- Born: United States
- Education: Emma Willard School BA New York University; JD Albany Law School; LLM Albany Law School; DCL McGill University Faculty of Law;
- Awards: Fulbright Canada Research Chair in Global Governance, 2018-2019

= Alexandra Harrington =

Alexandra Harrington is an international jurist in human rights, environmental and climate change law, and both a Professor of Law at Albany Law School and Assistant Director of the Global Institute for Health and Human Rights. In addition, Harrington is Director of Studies for the International Law Association of Colombia, a member of the ILA Committee on the Role of International Law in Sustainable Natural Resource Management for Development, and is Lead Counsel for Peace, Justice and Governance at the Centre for International Sustainable Development Law.

==Education==
Harrington completed her undergraduate studies at New York University, moving on to complete both a Juris Doctor and a Master of Law from Albany Law School, and a Doctor of Civil Law from McGill University Faculty of Law.

==Professional career==
Harrington began her academic tenure as an associate professor at Albany Law School in 2011. Harrington is an adjunct professor in the Faculty of Law, as well as an affiliated faculty and
assistant director of the Global Institute for Health and Human Rights.

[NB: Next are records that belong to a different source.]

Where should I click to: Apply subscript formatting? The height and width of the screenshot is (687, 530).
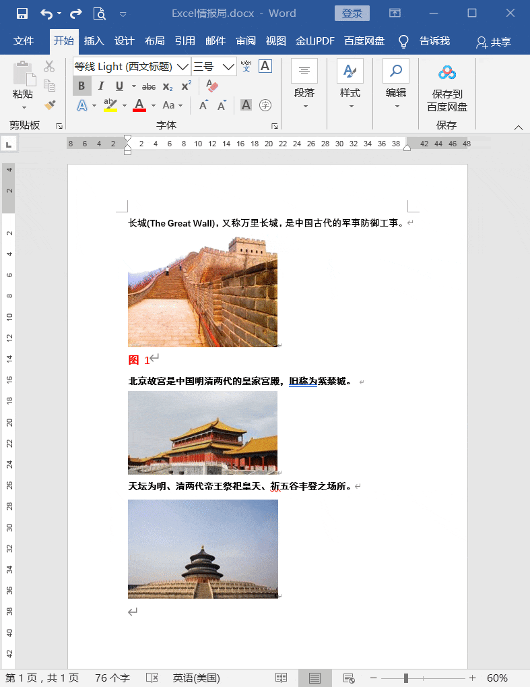pyautogui.click(x=168, y=86)
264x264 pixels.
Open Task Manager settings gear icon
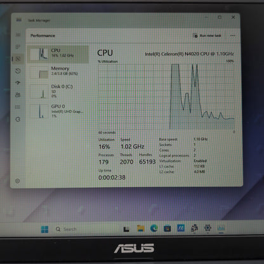[18, 181]
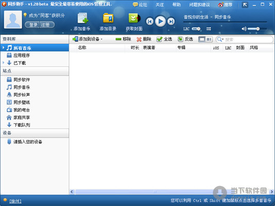
Task: Click the 登录 login button
Action: pyautogui.click(x=32, y=25)

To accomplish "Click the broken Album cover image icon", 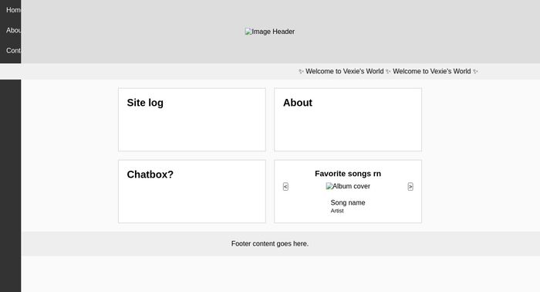I will point(329,186).
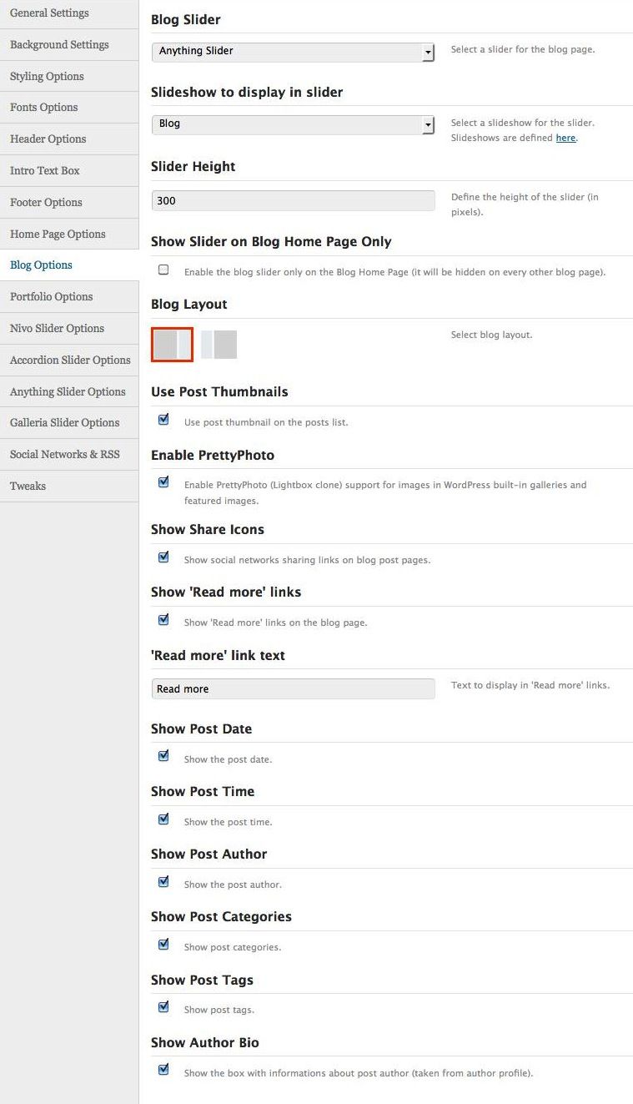The image size is (633, 1104).
Task: Select the left-sidebar blog layout thumbnail
Action: 219,345
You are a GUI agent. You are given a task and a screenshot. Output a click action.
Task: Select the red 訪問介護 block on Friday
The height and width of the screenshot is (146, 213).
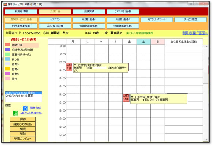tap(126, 98)
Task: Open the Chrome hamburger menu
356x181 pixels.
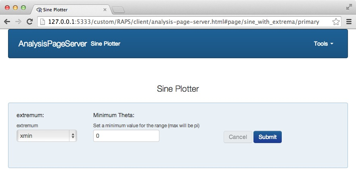Action: click(x=349, y=22)
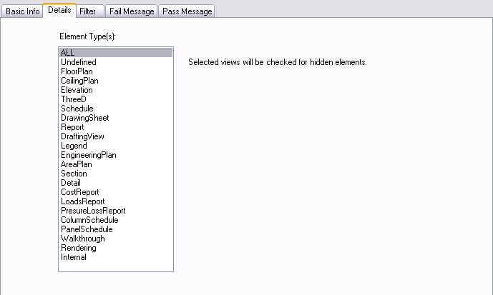This screenshot has width=493, height=295.
Task: Select DraftingView element type
Action: pyautogui.click(x=116, y=136)
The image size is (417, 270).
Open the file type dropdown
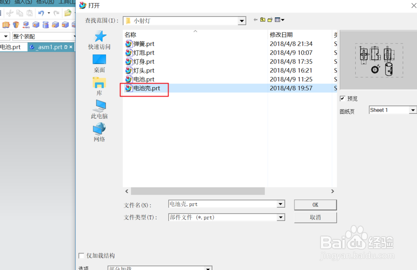click(281, 217)
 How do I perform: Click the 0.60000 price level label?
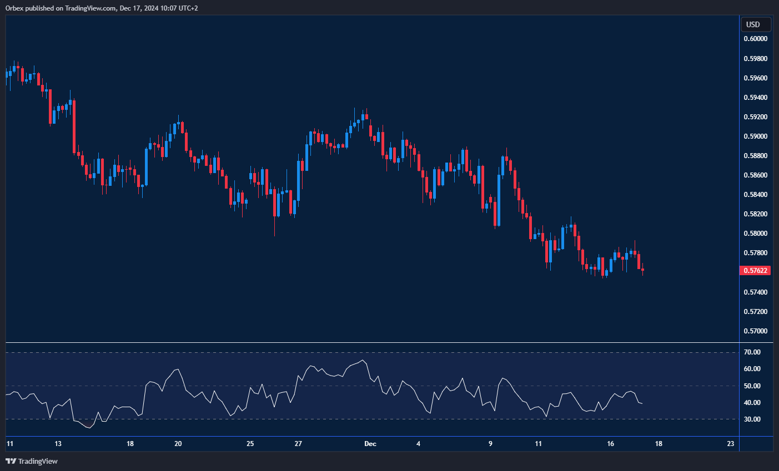pyautogui.click(x=756, y=39)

In addition to being director of studies for the International Law Association of Colombia and a member (affiliate) of the International Law Association Committee on the Role of International Law in Sustainable Natural Resource Management for Development, Harrington is an expert for the International Centre for Trade and Sustainable Development, and has previously consulted for the Commission for Environmental Cooperation of the North American Agreement on Environmental Cooperation.

Harrington also serves as Lead Counsel for Peace, Justice and Governance at the Centre for International Sustainable Development Law and is a member of the board of governors.

In 2018 Harrington was awarded Fulbright Canada Research Chair in Global Governance, conducting her research on the role of treaty regimes in global governance at the Balsillie School of International Affairs in Waterloo, Canada.

Harrington also hosted a multilateral environmental agreements (MEAs) bootcamp organized by the Youth Plastic Action Network and the Children and Youth Major Group (CYMG) in 2025, which trained over 2,000 individuals on the workings of UN environmental processes.

==Publications==
Harrington has edited or contributed to over 40 peer-reviewed publications and policy reports.
Representative publications include:
- International Organizations and the Law (Routledge, 2018)
- A Complex System of International Courts and Tribunals in Marie-Claire Cordonier Segger, HE Judge Christopher Weeramantry eds.,Sustainable Development in International Courts and Tribunals (Routledge, 2017), with Cairo Robb.
- The Crime of Aggression and New Environmental and Socio-Economic Harms in Sébastien Jodoin, Marie-Claire Cordonier Segger, eds., Sustainable Development, International Criminal Justice, and Treaty Implementation (Cambridge University Press, 2013).
- Climate Change and Sustainable Energy Measures in Regional Trade Agreements (RTAs): An Overview (ICTSD, Issue Paper No.3 2013), with Markus W. Gehring, Marie-Claire Cordonier Segger, Fabiano de Andrade Correa, Patrick Reynaud, and Rodrigo Mella
- Harrington, Alexandra R. (2005) "Courthouses, Bookshelves, and Portals: The Implications of U.S. v. American Library Association on First Amendment Forum Analysis and Future Internet-Based Litigation Strategies," Oklahoma Journal of Law and Technology: Vol. 2 : No. 1, Article 14.